### SEITENTEXT:
----------

Im Kampf um die Eroberung des breiten Publikums, das vermehrt in Ausstellungsinstitute ohne eigene Sammlung abwandert, denen es primär um Ereigniskultur geht, die unterhalten und ergötzen wollen und moderne Marketingmethoden geschickt einsetzen, müssen sich die Museen dem Publikum gegenüber neu und klarer positionieren. Unser Kapital bleibt dabei die Sammlung und oft auch das Haus selbst, dessen architektonische Schönheit leider in vielen Fällen etwas in die Jahre gekommen ist.

In der Hektik des Ausstellungsbetriebs ist die Erschließung und der Ausbau der Sammlung oft vernachlässigt worden. Der Attraktivität der Sammlung wie auch der Präsentation im Haus selbst ist deshalb vermehrt Aufmerksamkeit zu schenken. Die Ausstellungspolitik von Museen ist nur dann sinnvoll und kohärent, wenn der Bezug zur eigenen Sammlung gewahrt bleibt, wenn sie zu deren Ausbau wie auch zur wissenschaftlichen Aufarbeitung des gewählten Themas führt. Seien wir uns in diesem Zusammenhang bewusst, dass das genuine Operationsfeld der

Kunstgeschichte noch immer das Museum ist. Das Museum versteht sich als Instrument kunsthistorischen Erkenntnisgewinns, der durch kontinuierliche Arbeit am Bestand, dessen Kommentierung und dialogische Belebung durch Ausstellungen erreicht wird. Dass so konzipierte und motivierte Ausstellungen auch zu einem Publikumserfolg führen können, beweist die National Gallery in London seit einiger Zeit.

Wir dürfen das Publikum nicht unterschätzen und es schnöde mit Fastfood Veranstaltungen abspeisen. Unsere Aufgabe besteht darin, die Kultur weiterzuentwickeln und nicht darin den Publikumsgeschmack zu bestätigen. Da wir einen Kultur- und Bildungsauftrag zu erfüllen haben, müssen wir die Publikumsbedürfnisse einer Freizeitgesellschaft sorgfältig analysieren und für unsere Zwecke nutzen. Auch ist es in diesem Zusammenhang dringend notwendig, uns um unser Publikum von morgen zu kümmern und die museumspädagogischen Dienste so auszubauen, dass sie in der Lage sind, ein fesselndes Programm für Kinder und Jugendliche, aber auch für Erwachsene zu bieten, das Publikum an das Museum zu binden, es für seine Inhalte zu begeistern. Dies ist eine Investition in die Zukunft.

----------

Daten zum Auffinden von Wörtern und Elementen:
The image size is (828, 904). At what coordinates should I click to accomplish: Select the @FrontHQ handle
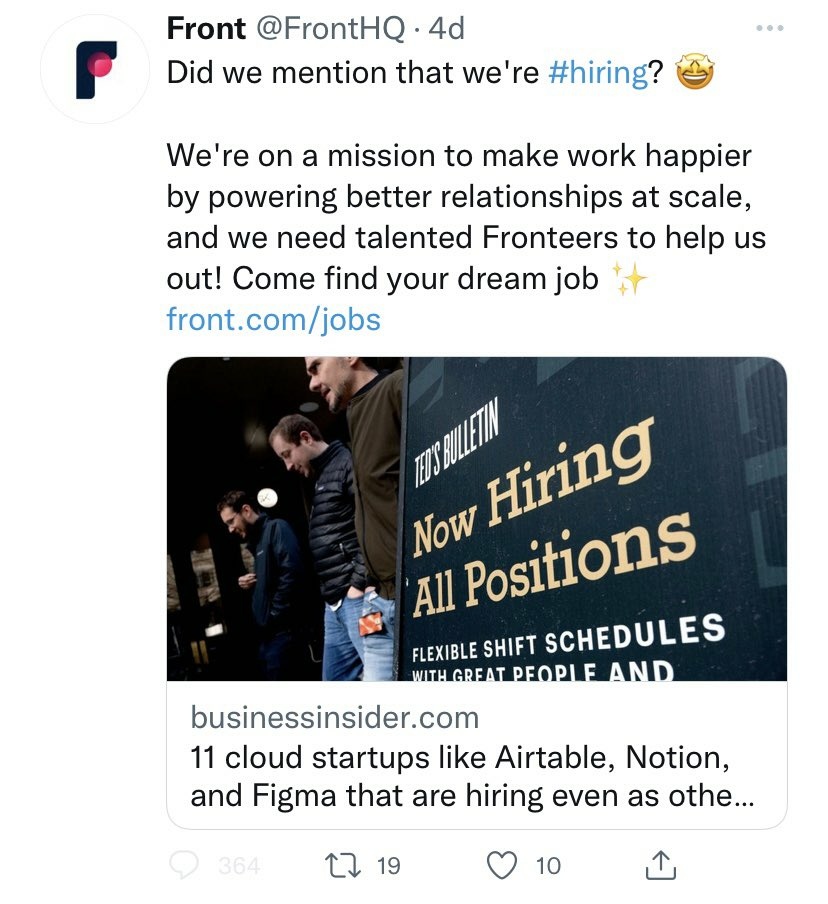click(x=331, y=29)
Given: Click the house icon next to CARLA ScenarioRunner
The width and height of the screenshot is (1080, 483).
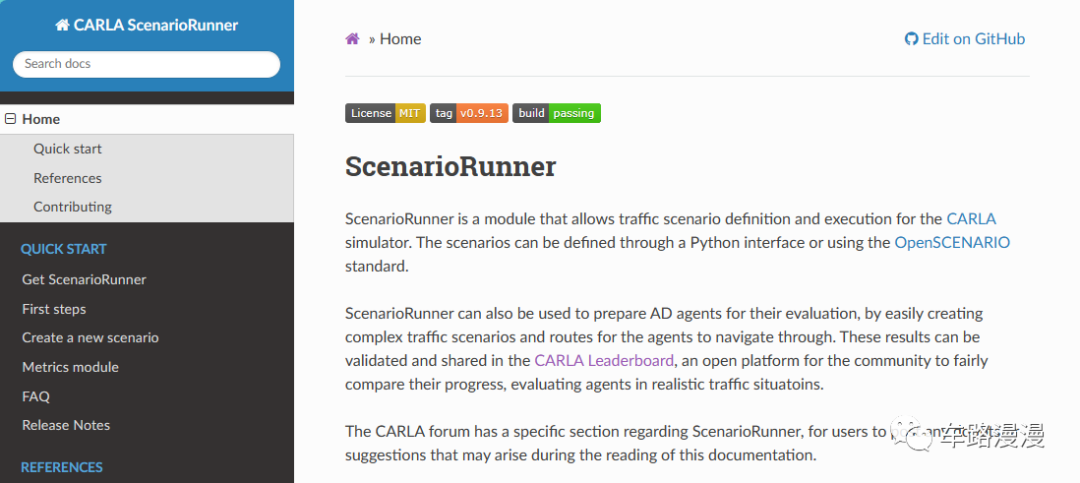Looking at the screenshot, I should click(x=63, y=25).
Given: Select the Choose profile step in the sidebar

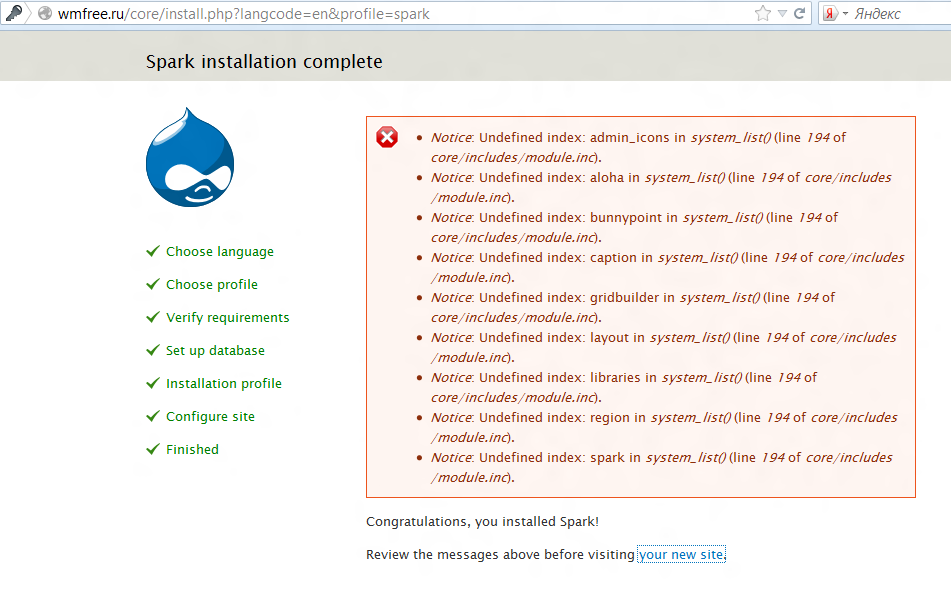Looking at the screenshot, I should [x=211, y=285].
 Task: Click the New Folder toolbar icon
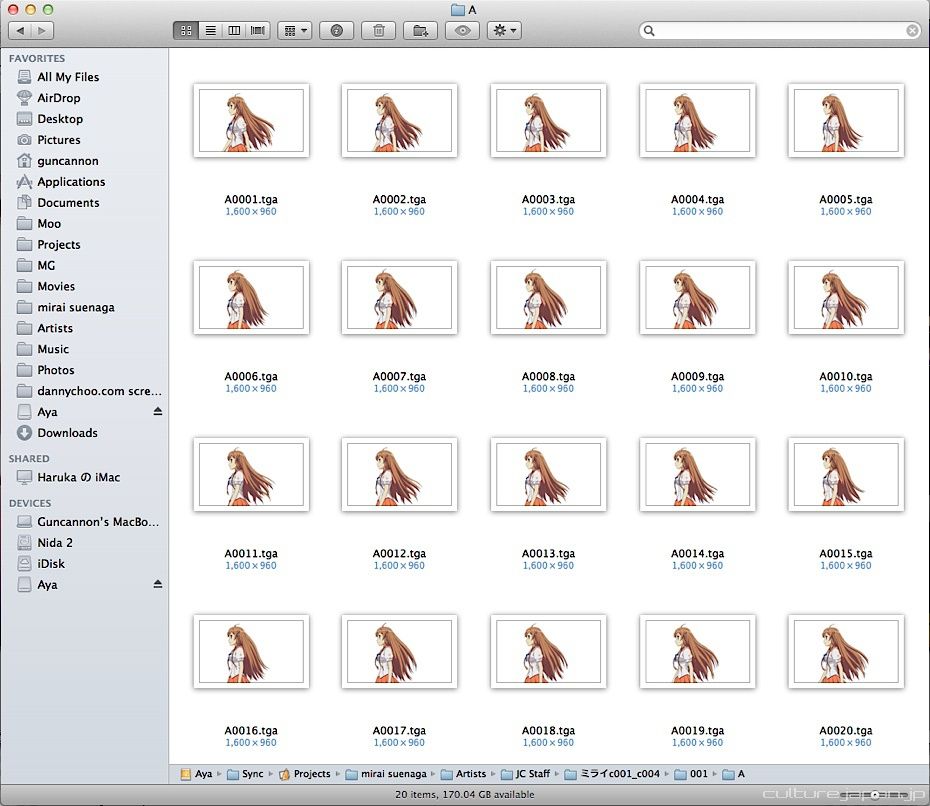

----------

### SCHRIFTLICHE AUFGABE 1:
Beantworten Sie anhand des Textes über Museen und ihr Publikum folgende Fragen:
(a) Was bleibt laut Text das Kapital der Museen?
(b) Welche Institution beweist seit einiger Zeit, dass so konzipierte Ausstellungen auch zu einem Publikumserfolg führen können?
(c) Worin besteht nach dem Text die Aufgabe der Museen?
### SCHRIFTLICHE AUFGABE 2:
Schreiben Sie eine Fortsetzung des Textes über Museen und ihr Publikum, die an seinen letzten Satz anschließt.
Für die Bearbeitung der Aufgaben sind die Zeilen nicht erforderlich.

### ERWARTETE AUSGABE 1:
(a) Die Sammlung und oft auch das Haus selbst.
(b) Die National Gallery in London.
(c) Darin, die Kultur weiterzuentwickeln, und nicht darin, den Publikumsgeschmack zu bestätigen.

### ERWARTETE AUSGABE 2:
Das Publikum darf nicht als Chimäre betrachtet werden, das sich als amorphe Masse im Museum einfindet. Gezielte und regelmässige Publikumsumfragen können Aufschluss geben über seine Zusammensetzung, seine Interessen, seine Verhaltensweisen, sie sind aber auch Kontrollinstrumente beispielsweise für den Erfolg unserer Werbeaufwendungen, die Qualität des Empfangs oder die Effizienz der gewählten Vermittlungsmethoden. Durch Nicht-Besucher-Umfragen kann herausgefunden werden, aus welchen Gründen ein Teil der Bevölkerung das Museum meidet, wo die vielzitierte Schwellenangst zu orten ist.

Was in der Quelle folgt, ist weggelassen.